It is going to be a fun task indeed!

First of all I need to warn all of you Capetonians about something crucial: If you want to sound and look Italian, you’d better stay away from ordering a “chokoccino”, a “ frappuchino”, a “mokkachino” or all these INO scenarios different from a plain CAPPUCCINO, correctly spelt with 2 p and 2 c.

QUINDI – SO – before we start talking about IL CAFFÈ I would briefly clarify a couple of things on the mishandled cappuccino character.

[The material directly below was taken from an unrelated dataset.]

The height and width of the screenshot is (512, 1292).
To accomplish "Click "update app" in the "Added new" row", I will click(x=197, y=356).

Yes Italians drink cappuccino and not just an espresso AL VOLO – on the go – but the point is not only HOW but also WHEN they drink it. I have noticed that you South Africans and foreigners in general, have a bit of awareness around the CAPPUCCINO matter but the sky is certainly not clear yet. You sort of perceive there is something, which shouldn’t be done, something to do with the timing of drinking it or the food to be accompanied with, but you wouldn’t be ready to bet on your families to get the actual rules. That is where I fit in!

RULE 1:
Shall I ask for cream on top? Yes? No?
I would strongly suggest to leaving the cream for cakes and weddings and stick to the easy and plain foam. There are a few theories on where the word cappuccino comes from. One of them (quite plausible to me) is that the foam is like a “cappuccio “ (hood) on the coffee. Which means it is not a thick winter sheep coat on it.

Are you getting the message?

RULE 2:
Shall we play with the foam? Yes? No?
I do like the creativity that you guys have in adding little smiles, funny faces, cute little rabbits, hearts, on the foam but obviously you need to know that the Italian time is not functioning like the African time.

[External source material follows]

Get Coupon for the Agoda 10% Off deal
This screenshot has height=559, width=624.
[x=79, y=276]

If you want to understand what I am talking about, go to the bar at the train station in Milano and start counting how many coffees and cappuccino get placed on the counter per hour. Your answer is in front of you. We simply don’t have time to decorate coffee that is why we choose the best coffee to do the acting.

RULE 3:
Shall I treat myself with a cappuccino after a delicious meal? Yes? No?
If you are happy to be German or English or a foreigner having a good time in Italy and want to stick to whom you are, DO IT! If you want to act Italian, enjoy your cappuccino early in the morning or for brunch but don’t shovel it down with anything salty please and in the evenings. That is where the mistake occurs.

Italians would never drink cappuccino after a meal except a “sweet” breakfast (no bacon and eggs but only croissant, toast, jam etc.)

RULE 4:
Can I order a “LATTE” in Italy and feel Italian? Yes? No?
If you order a “latte” in Italy in a bar or in a restaurant, you get a glass of milk. Finish and klaar! Please do it for you children, milk is good for their growing but don’t do it for yourself, especially if you want to wake up.

RULE 5:
Is it ok if I get served an espresso without a saucer? Yes? No?
If you order an espresso and the waiter doesn’t make the effort to place it on a saucer and give you the correct silver tea spoon for it, you are dealing with a stingy or a lazy or a fake Italian.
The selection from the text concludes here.